Welcher Chronotyp bist du? – Antwort im Ratgeber
Die innere Uhr ist nicht zuletzt mit Grund dafür, warum es einigen Menschen grundsätzlich schwer, anderen leichter fällt, sich etwa von der Winter- auf die Sommerzeit umzustellen, oder nach einem Langstreckenflug wieder in den Tagesrhythmus zu finden. Auch gibt es Menschen, die generell ohne Schwierigkeit die Nacht zum Tag machen können, eben echte Eulen sind. Morgenanbeter, die um halb sechs Uhr in der Frühe die Joggingschuhe schnüren, gehören eher zum Chronotypus der Lerchen. Der Großteil gehört zum als Kolibri bezeichneten Mischtyp. Besonders exakt in der Beantwortung der Typfrage sind Bluttests, entwickelt am Institut für Medizinische Immunologie der Charité Berlin unter Leitung des Chronobiologen Prof. Dr. Achim Kramer – ein wunderbarer Experte, der mich sehr inspiriert hat, und den du im Buch wiedertreffen wirst.
Ausblick Chronotherapie: Mehr Wirkung, weniger Nebenwirkung?
Der Bluttest verrät die Innenzeit der Körperzellen. Das kann u. a. für maßgeschneiderte Chronotherapien von großem Nutzen sein, um etwa die Effektivität einer bestimmten Behandlung zu erhöhen und Nebenwirkungen zu reduzieren. Nur eine einzige Blutprobe ist dazu erforderlich. Bestimmt wird die Aktivität von etwa einem Dutzend Gene – darunter auch die Clockgene. „In einer morgens entnommenen Blutprobe erwarten wir im Labor entsprechend morgenaktive Gene“, erklärt Kramer. „Messe ich in dieser Morgenprobe aber z. B. hoch aktive Mitternachts- und kaum Morgengene, ist es für diesen Menschen innerlich praktisch noch Nacht. Auch seine Körperfunktionen laufen folglich noch im Nachtmodus.“ Erkenntnisse über die explizite Innenzeit können Hinweise darauf geben, wie die Einnahme bestimmter Medikamente tageszeitabhängig anzupassen ist. Bei beispielsweise Bluthochdruck, Fettstoffwechselstörungen, Rheuma oder Krebsleiden kann eine solche Chronotherapie sinnvoll sein und die Behandlungsergebnisse verbessern, ist der Forscher überzeugt. Wenn du mehr über die Möglichkeiten einer individuell passgenauen chronobiologischen Therapie wissen willst, sprich bitte deine Ärzt*innen darauf an.
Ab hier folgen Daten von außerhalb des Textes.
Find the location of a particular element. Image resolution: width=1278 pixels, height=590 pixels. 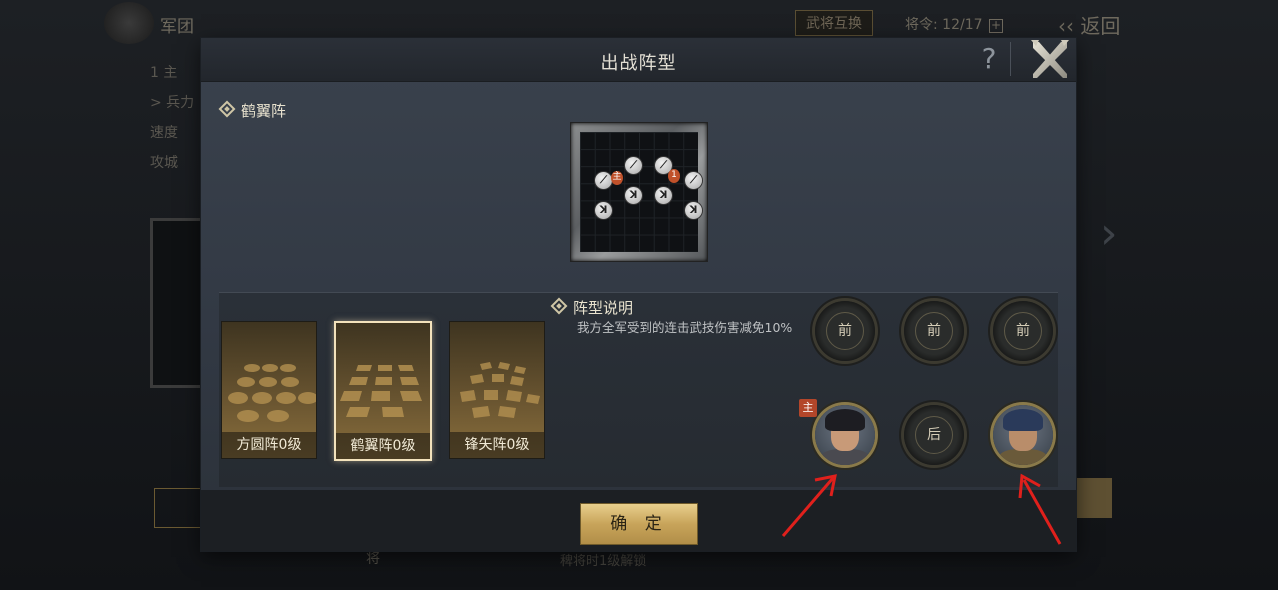

add-orders-icon: + is located at coordinates (996, 26).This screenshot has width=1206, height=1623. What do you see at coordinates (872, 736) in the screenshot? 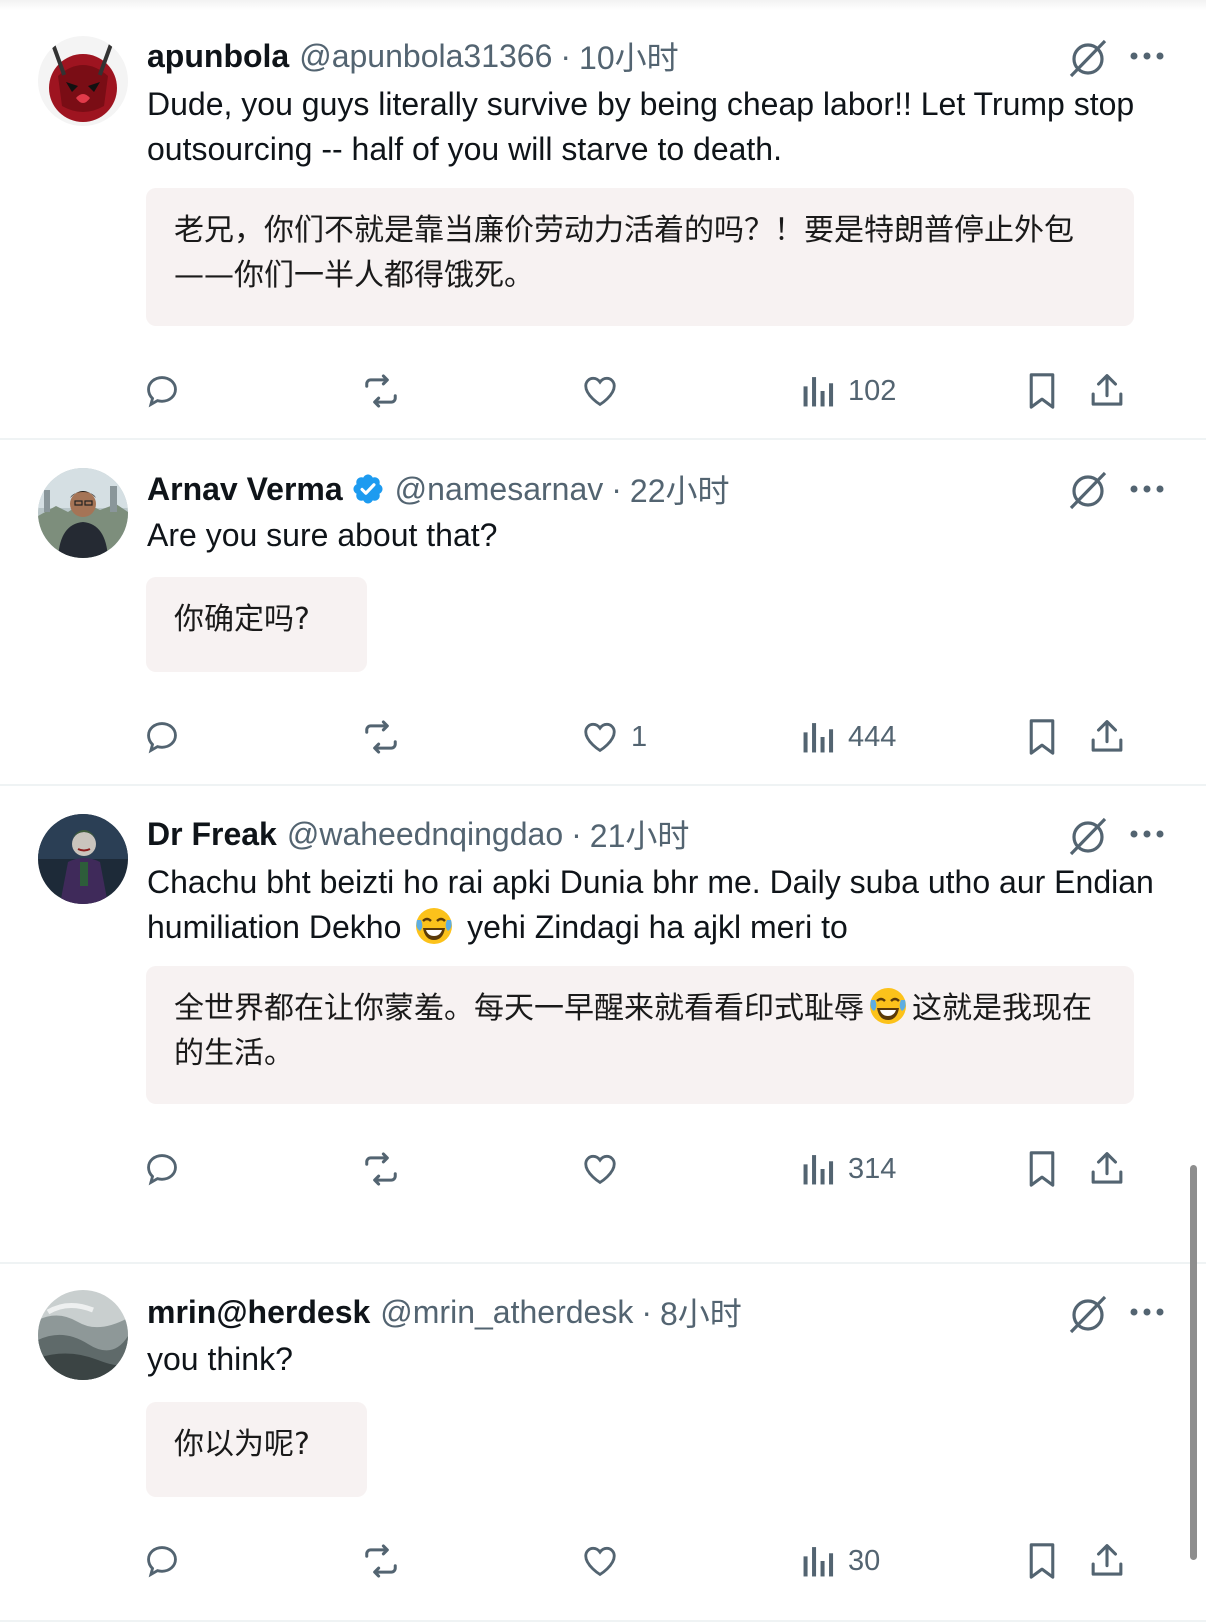
I see `views-count: 444` at bounding box center [872, 736].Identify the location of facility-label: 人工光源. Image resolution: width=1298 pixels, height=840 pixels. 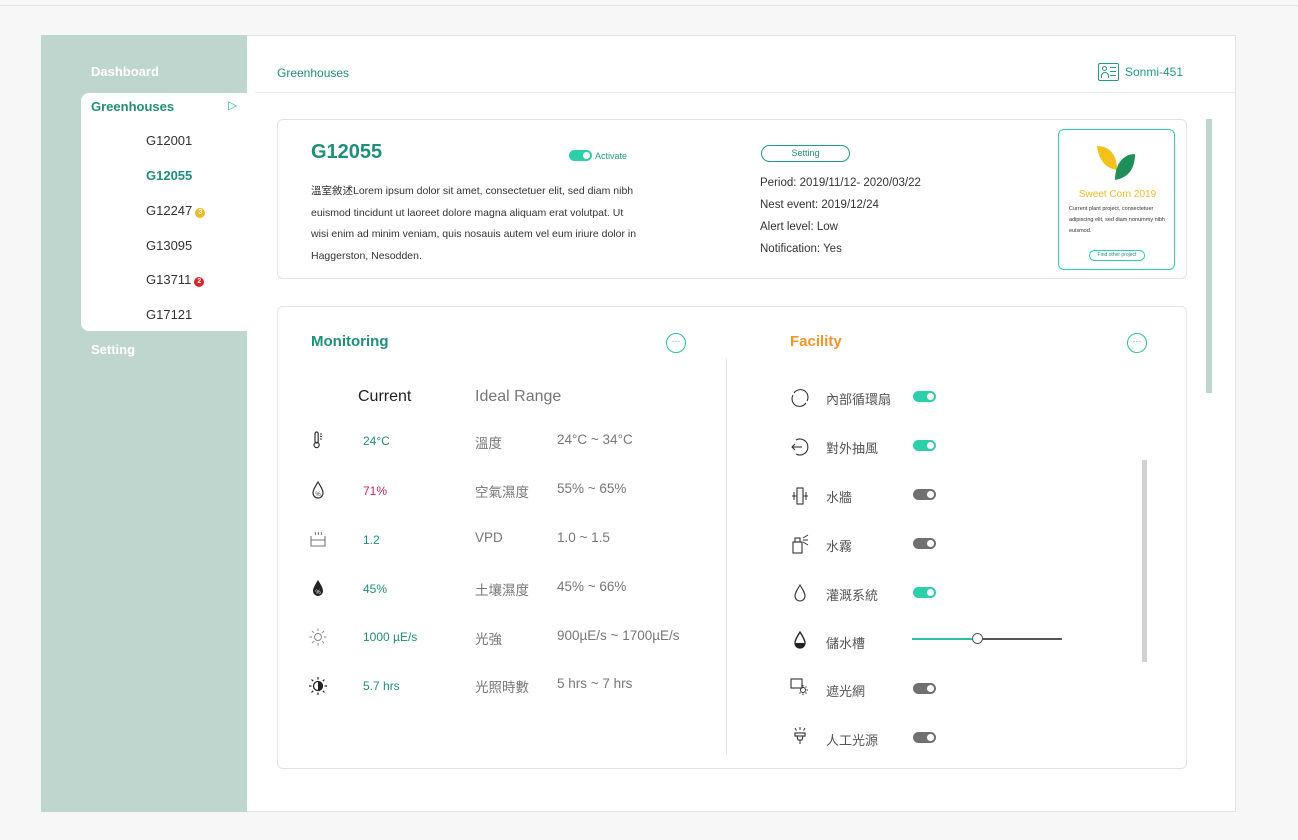
(852, 740).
Zeitlichkeit des Lebens: Definition Chronobiologie
Unser biologisches Programm sieht vor, dass wir tagsüber Leistung erbringen, die Nacht ist die Zeit für tiefgreifende Erholung. Nichtsdestotrotz unterscheiden wir uns in unserer Tagesfitness individuell deutlich voneinander. Seit etwa Mitte des 20. Jahrhunderts betrachtet die Chronobiologie (chronos, gr. = Zeit) Veränderungen des menschlichen Organismus in Zusammenhang mit zeitlich wiederkehrenden Abläufen. Besonders die Verhaltensforschung war zunächst an chronobiologischen Fragestellungen interessiert, inzwischen erkunden aber auch Fachleute der Endokrinologie (Erforschung der Hormone), der Immunologie (Erforschung der körperlichen Abwehr von Krankheitserregern), der Molekularbiologie (Erforschung des Lebens auf der kleinstmöglichen Ebene), der Neurowissenschaft (Erforschung des Nervensystems) sowie der Genetik diese noch junge wissenschaftliche Disziplin, denn sie ist richtungsweisend für ein gesundes, dynamisches Leben.